Undergraduates share research into diversity, inclusion

Underg-Symp

Undergraduate researchers who tackled issues related to diversity and conclusion presented their findings Jan. 20 at the second annual Undergraduate Symposium on Diversity: Opportunities and Challenges for the Inclusion of Diversity in Higher Education and Society. The event was organized by the Center for Undergraduate Scholarship and Research, headed by Dr. Cordula Mora. The three top presentations will be honored at a ceremony where the presenters will receive an original glass piece by art faculty member Joel O’Dorisio.

With 45 poster presentations, the event filled the Lenhart Grand Ballroom at the Bowen-Thompson Student Union. The students were eager to share their work, which could have been done as part of a class or as an independent study with faculty.

The issues they studied were often was related to their majors, as in the case of Mary Hemmelgarn, Kaitlin Stankiewicz and Sabrina Weibel, social work majors studying with Hee Soon Lee.

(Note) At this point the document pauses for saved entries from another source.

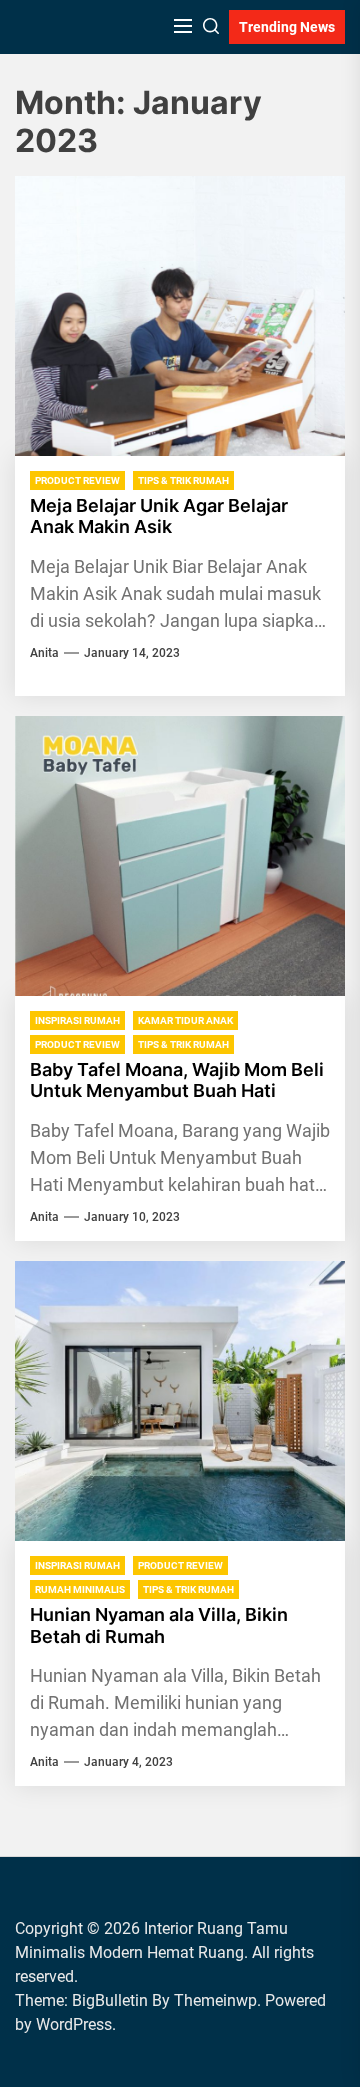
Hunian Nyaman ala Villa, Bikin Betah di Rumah (159, 1625)
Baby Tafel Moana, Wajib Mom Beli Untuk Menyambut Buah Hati (177, 1080)
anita (44, 653)
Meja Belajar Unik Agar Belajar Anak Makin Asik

For their project, “Mental Health Effect on Children in Foster Care System,” they surveyed 11 Ohio foster care and adoption agencies about the level of mental health services for children in those systems and whether it was believed to be sufficient. The challenges for providing this type of care include long waitlists and access for children in remote rural areas, they found.

“We want to be a voice and an advocate for the kids,” they said.

Likewise, Alexis Kieffer, a junior majoring in social work, was part of a team that looked at “Current Bullying Prevention Programs and Policies in Schools.”

“We wanted to understand what programs and policies are in place, and we found many discrepancies and confusion,” she said. Most worrisome was cyberbullying, which, unlike physical bullying, can’t be seen by classroom teachers but poses serious mental health concerns, Kieffer said. Of the 86 responding school systems, there was lack of clear policy and “most don’t talk about cyberbullying in their policies or give guidelines for acting upon it, and it’s very hard to define and to act upon because it happens outside of school and raises issues of free speech.”

At the other end of the life spectrum are the elderly, who can suffer from misunderstandings about them by younger people. Sophomores Amber Knecht and Victoria Hirsel surveyed BGSU students from different colleges for their project on “Stigma and Older Adults” as part of their Research Methods for the Human Services class taught by Laura Fullenkamp, human services. Team members Knecht, a pre-occupational therapy major, and Hirsel, a gerontology major, found varying levels of stigma attached to older people among the colleges.

“We see this as a steppingstone; could taking a gerontology course lower the level of stigma?” Knecht asked. “We hope this will lead to further research.”